Image courtesy of the Framingham Heart Study Archives

In previous studies, scientists had compared biomarkers from the blood of patients with diabetes to the blood of those without the disease. But by the time diabetes is diagnosed, it is difficult to distinguish metabolic changes that are there due to complications from those that are due to the root cause of diabetes. “You want to look before any of the complications are there,” said Gerszten. “The earlier you look, the more likely the metabolites you find are closer to the cause.” By the time the disease is full blown, those early signals may be washed out.

Diabetes is diagnosed when a person’s blood sugar levels are tested (either after fasting, after consuming a glucose-containing beverage, or at random). But glucose intolerance may be the most obvious consequence of an initial derangement in metabolism. Gerszten compares this to looking for biomarkers in the bloodstream of a patient with heart disease. “The real problem was a cholesterol build up that occurred fifty years earlier,” he said. “What you want to do is to look long before they have a heart attack.”

One of the advantages of the Framingham Heart Study is that participants’ blood has been collected and stored for years. Additionally each patient has had his or her genome scanned. Since the 1990s, the subjects have been tested for diabetes using glucose tolerance tests. If a person in the study is diagnosed with diabetes today, researchers can look at a sample of the person’s blood drawn over a decade ago. They can look at snapshots of metabolites in the intervening years to see what kinds of changes take place long before diagnosis. “The real power of the Framingham Heart Study is that you can look back in time before a person had the disease,” said Eugene Rhee, a renal fellow at MGH and visiting postdoctoral scholar at the Broad Institute who has been working on the project for the last two years. “That’s very different than taking blood from people who already have diabetes and those that don’t.”

→ EXCERPTED RECORDS

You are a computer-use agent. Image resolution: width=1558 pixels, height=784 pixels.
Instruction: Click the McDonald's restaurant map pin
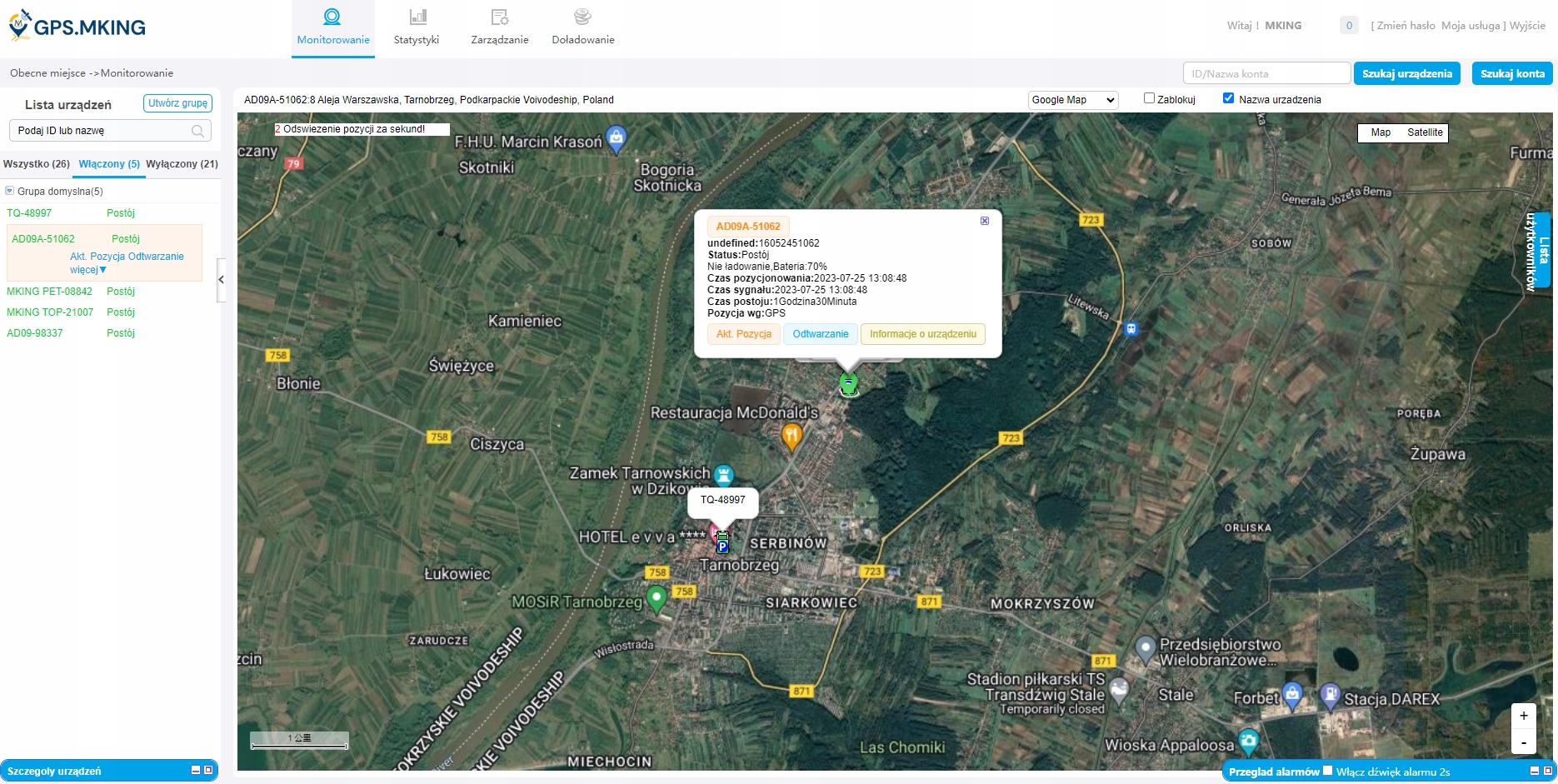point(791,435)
* * *
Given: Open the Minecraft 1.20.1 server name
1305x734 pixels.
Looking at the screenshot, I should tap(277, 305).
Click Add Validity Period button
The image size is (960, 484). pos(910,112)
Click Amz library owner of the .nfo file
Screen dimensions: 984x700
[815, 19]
...
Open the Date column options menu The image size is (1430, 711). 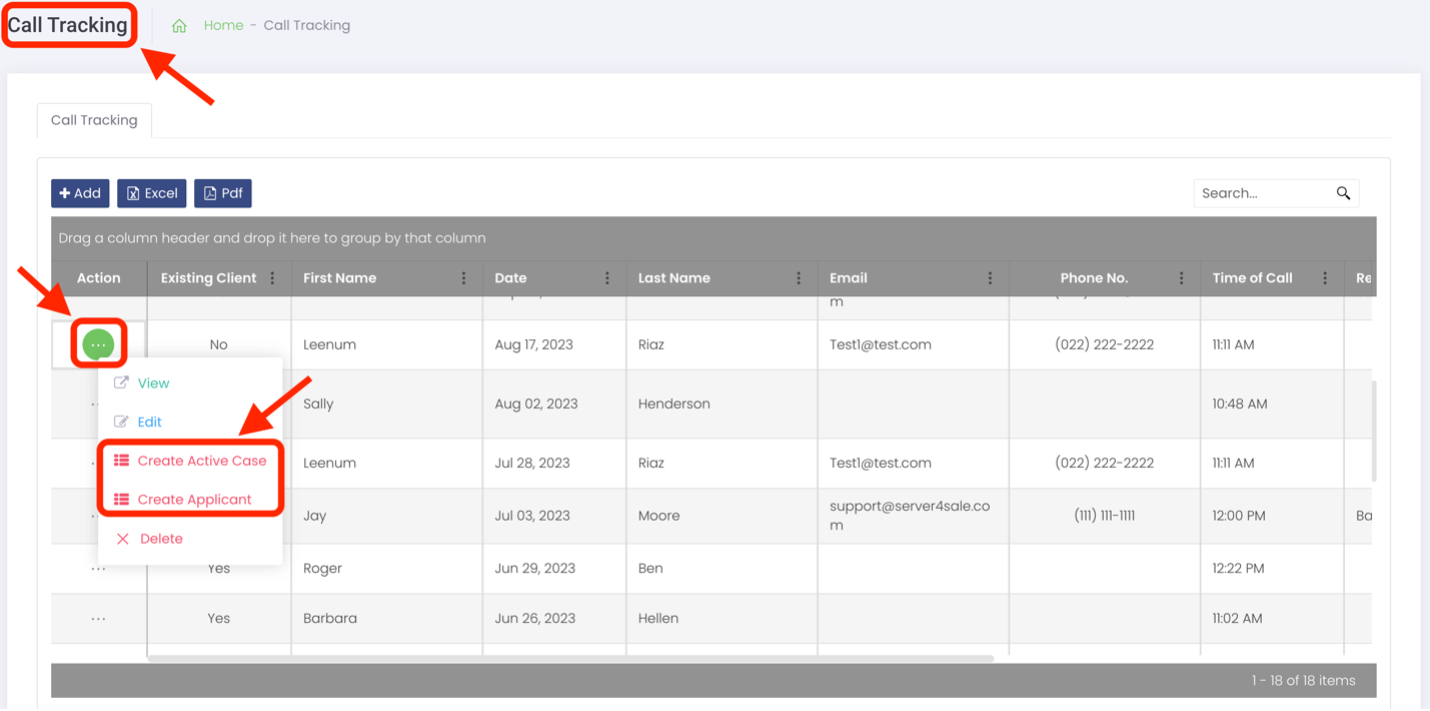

→ EXERCISE TASKS
1) Could you copy the Framingham text word for word, from "In previous studies, scientists" to "be washed out."?
2) Rewrite the paragraph of the Framingham text that begins "One of the advantages of the Framingham Heart Study" as a short bulleted list that keeps its main facts.

→ TASK-BY-TASK RESULTS
1)
In previous studies, scientists had compared biomarkers from the blood of patients with diabetes to the blood of those without the disease. But by the time diabetes is diagnosed, it is difficult to distinguish metabolic changes that are there due to complications from those that are due to the root cause of diabetes. “You want to look before any of the complications are there,” said Gerszten. “The earlier you look, the more likely the metabolites you find are closer to the cause.” By the time the disease is full blown, those early signals may be washed out.

2)
- Framingham Heart Study participants' blood has been collected and stored for years, and each participant's genome has been scanned.
- Since the 1990s, subjects have been tested for diabetes with glucose tolerance tests.
- When a participant is diagnosed with diabetes today, researchers can examine blood drawn over a decade earlier. They can also look at metabolite snapshots from the years in between to see changes that occur long before diagnosis.
- Eugene Rhee has worked on the project for the last two years. He is a renal fellow at MGH and a visiting postdoctoral scholar at the Broad Institute. He says the study's real power is the ability to look back in time before a person had the disease, which differs from comparing blood from people with and without diabetes.